The book does not capture the evolution of increasingly more professional models of nursing care, and after several hundred pages of “awfulizing” it peters out- deflates and ends up making a feeble attempt to changing the odds by suggesting generic solutions.

Contrary to her recommendation, there is no need for further experimentation in nursing models; that is like the frog adapting to more and more heat not realizing that he is slowly boiled.

The primary care model was a true professional model with all the trappings of respect and recognition, and it worked. But RNs became more autonomous, demanding greater recognition for their effective contributions to the patient’s therapeutic outcomes. Here is what is written about primary nursing: RN and patient satisfaction high; RN burnout and malpractice low; retention high; cost of recruitment and orientation low; patient length of stay low; and recidivism/readmission low.

For some in the health care industry it meant too much RN independence, therefore too much power and control.

This model got busted with the introduction and implementation of patient-focused-are and the re-engineering of the clinical nursing process.

There is no anatomy of the most incredible achievements of CNA sponsored landmark legislations, like the worldwide first safe staffing ratio legislation. Which not only changed the manner in which RNs responded to the patient’s clinical, therapeutic and restorative needs but it also created a social change in the RN culture,e.g., a lawful weapon to fight for our patients and our profession including our own wellbeing.

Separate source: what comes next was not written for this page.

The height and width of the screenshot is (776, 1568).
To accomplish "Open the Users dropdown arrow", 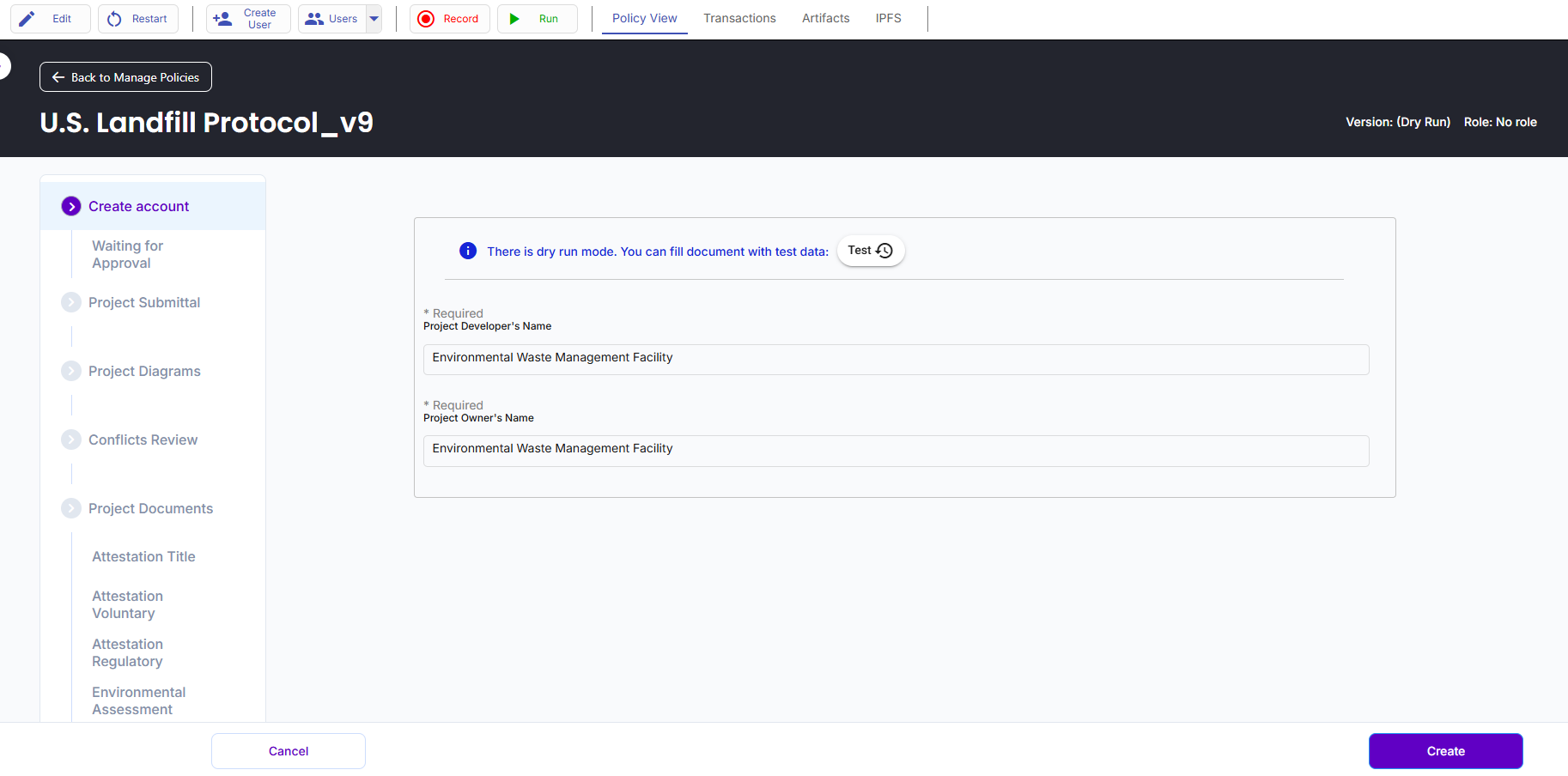I will coord(374,19).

This whole focus on the RN being weak, being a victim and being burned out is so over the top.

The strategy to deal with these factors can be rather simple if there is a professional and political will. How does one deal with stress? Very simple, by changing the stress factors. What are the stress factors? On the clinical side – having the responsibility and accountability of too many patients (oppressive workloads) without the authority. What is the solution? Representation by a progressive professional and labor organization fighting for better working conditions and achieving safe patient ratio standards, including the requirement to staff-up based on the patient’s individual acuity; as determined (assessed and classified) by the direct care RN.

Even when she recognizes the public’s appreciation of the work the RN does, she throws in the altruism and self-effacing factors.

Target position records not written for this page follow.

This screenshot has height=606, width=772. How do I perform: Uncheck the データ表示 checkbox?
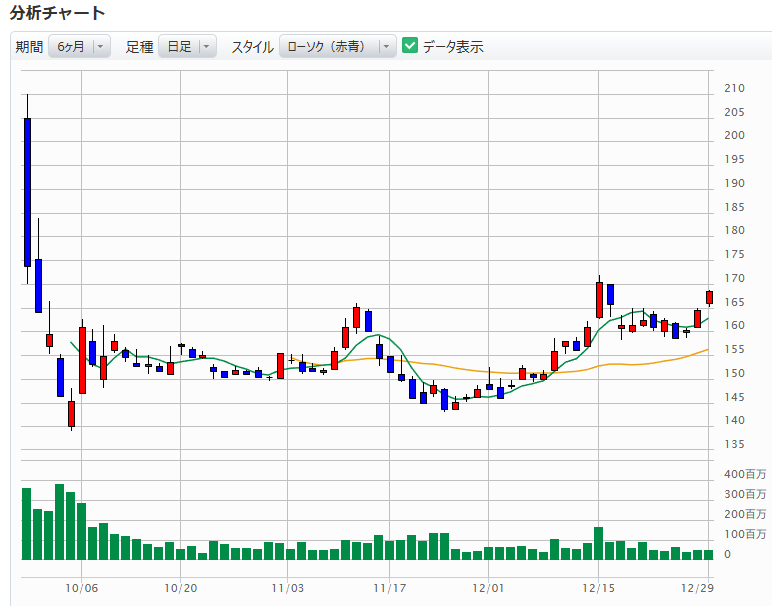click(x=410, y=46)
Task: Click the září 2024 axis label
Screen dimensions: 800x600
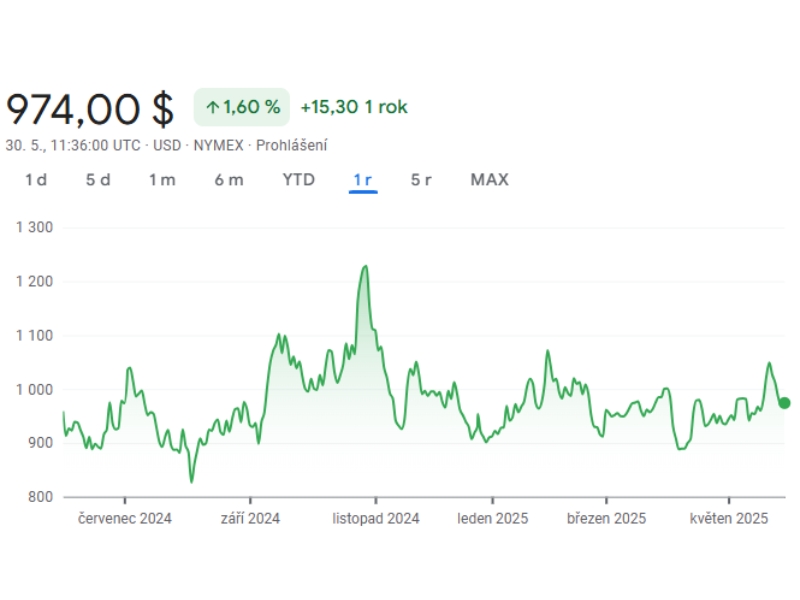Action: [x=250, y=518]
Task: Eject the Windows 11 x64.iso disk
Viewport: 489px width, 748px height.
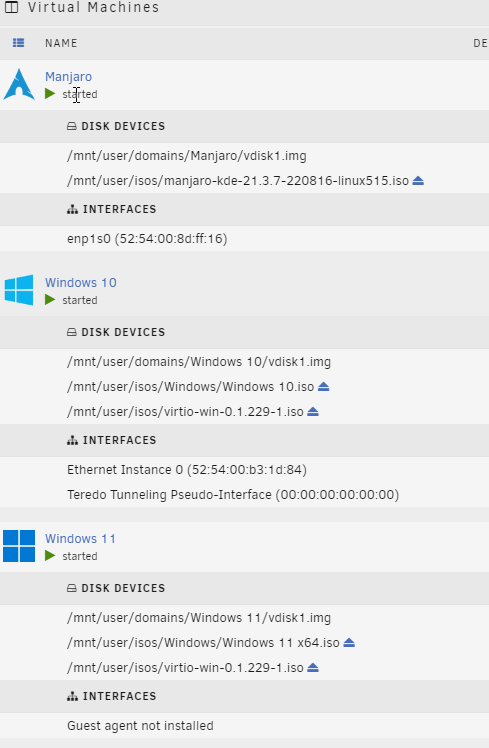Action: 349,643
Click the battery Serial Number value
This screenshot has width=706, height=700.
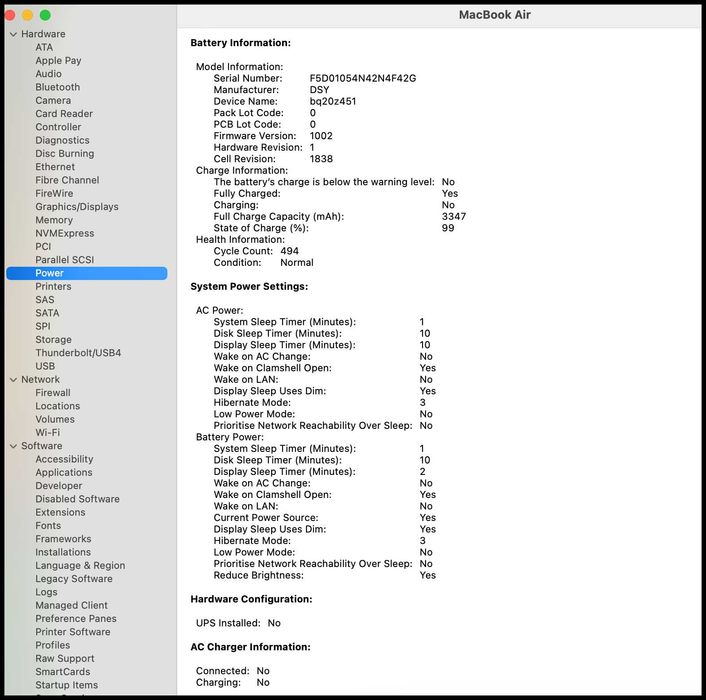point(362,78)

The nursing profession has always ranked #1 or #2 when it comes to the public trust.

So what is this trust?

How about – I trust you with my life, and that you will make the right decisions on my behalf; protect me from harm by others and help me get back my health. Is there any higher standing?

Finally, just looking at the depressing cover picture alone; an extremely defeated, burned-out looking RN in a slumped, victim position. Which planet did this one come from?